Closed fnajera-rac-de closed 7 months ago
In my case, happens when published to a Linux distribution but not in Windows
From what I read in the past, multi-thread, multi-process access to the database in LiteDB is quite different than SQLite, maybe that is the reason LiteDB might not have the same issues as SQLite regarding the distributed lock part.
@TXRock are you using AcquireDistributedLock in async methods?
@TXRock are you using AcquireDistributedLock in async methods?
I am not using AcquireDistributedLock
, but indeed my jobs are executing async methods.
But not sure how this is related with the heartbeat check.
It goes with
(Hangfire.Storage.SQLite.SQLiteDistributedLock) Unable to update heartbeat on the resource 'HangFire:job:xxx:state-lock'. SQLite.SQLiteException: database is locked
and later on
(Hangfire.Storage.SQLite.SQLiteDistributedLock) Unable to update heartbeat on the resource 'HangFire:job:xxx:state-lock'. The resource is not locked or is locked by another owner.
and could not recover.
See #68 for an internal usage of ThreadLocal which seems incompatible with async.

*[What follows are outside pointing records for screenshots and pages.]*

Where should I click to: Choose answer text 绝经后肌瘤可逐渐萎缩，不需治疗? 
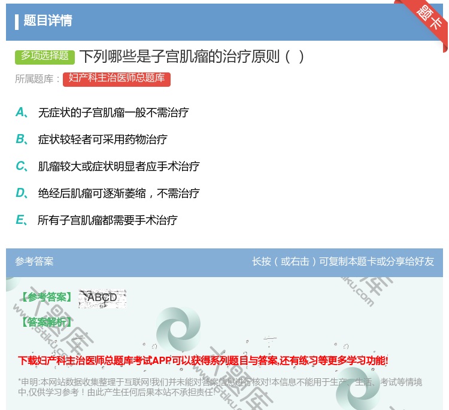[119, 193]
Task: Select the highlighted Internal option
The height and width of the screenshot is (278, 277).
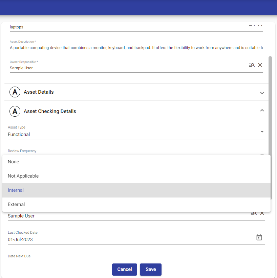Action: point(16,190)
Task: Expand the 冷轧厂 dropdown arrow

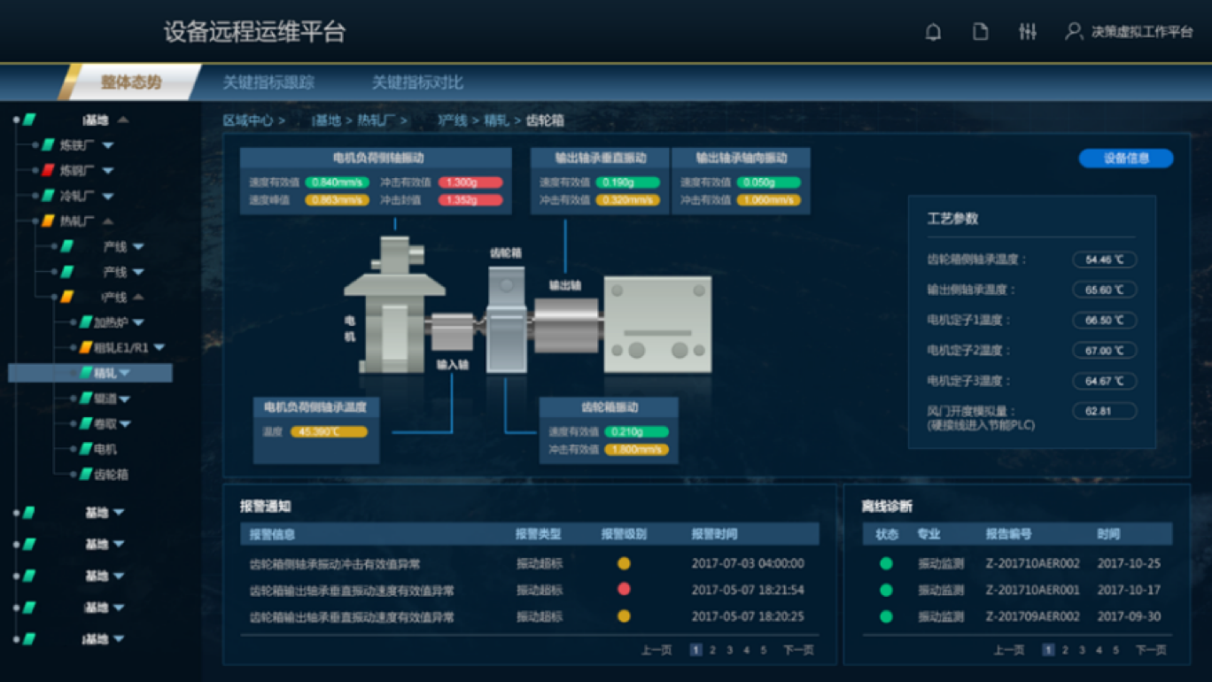Action: (x=108, y=196)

The "database is locked" is probably a transaction failing and not being retried (haven't investigated that one).
But if you look at the code for the message "The resource is not locked or is locked by another owner" I think you'll find the situation described in the other ticket. I assume SQLiteDistributedLock is used also internally by the library even if you don't have explicit usages of it.
I'll see if I can get some time to add a unit test for this problem (at least in the scenario I found)

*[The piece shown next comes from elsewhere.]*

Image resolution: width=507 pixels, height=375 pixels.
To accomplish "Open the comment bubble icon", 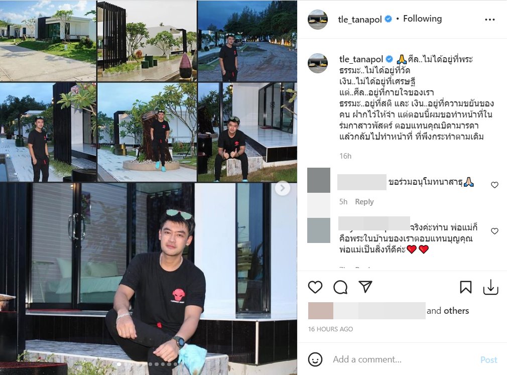I will click(x=340, y=287).
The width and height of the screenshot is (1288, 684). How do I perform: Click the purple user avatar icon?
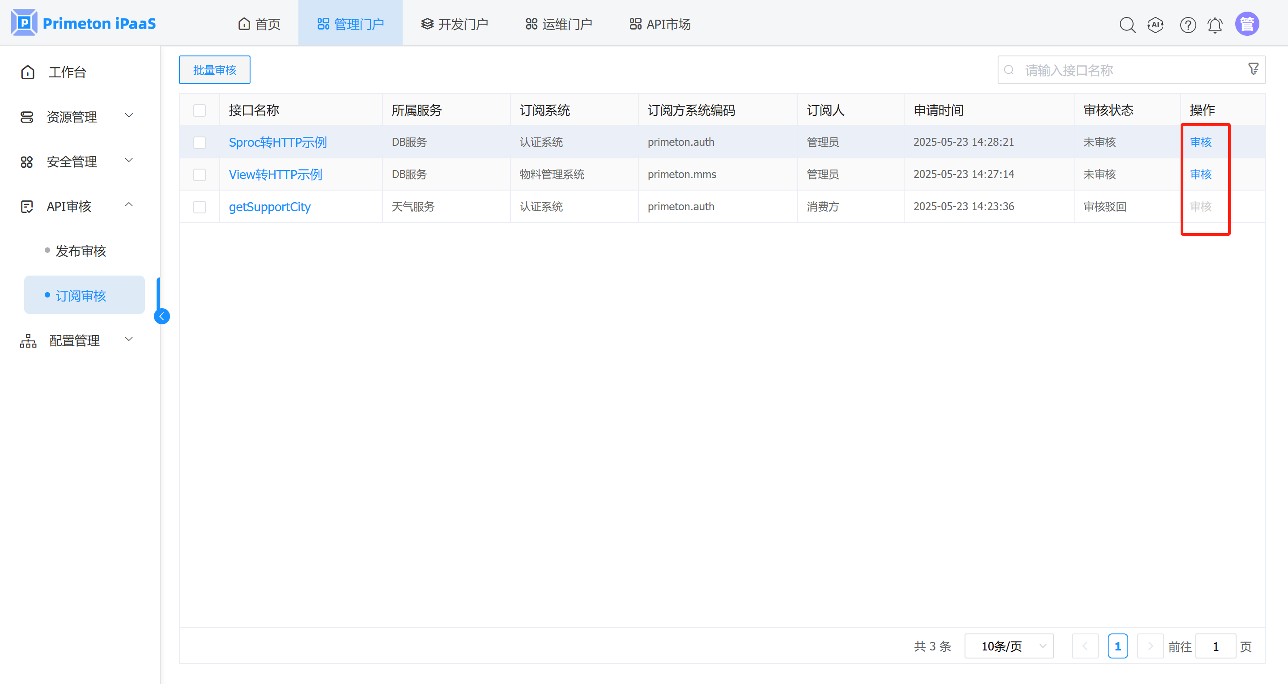pyautogui.click(x=1247, y=24)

My ASP.NET Core 6 app shows this error very often:
Unable to update heartbeat on the resource 'HangFire:xxx'. The resource is not locked or is locked by another owner.
I believe this has to do with #68, and may be gone if that error is fixed.
But regardless of #68, if SQLiteDistributedLock cannot update the heartbeat because of that message, what's the point of keep retrying? I think the timer should be stopped in that case - or at the minimum, mute the error log so that it doesn't show up indefinitely in the logs.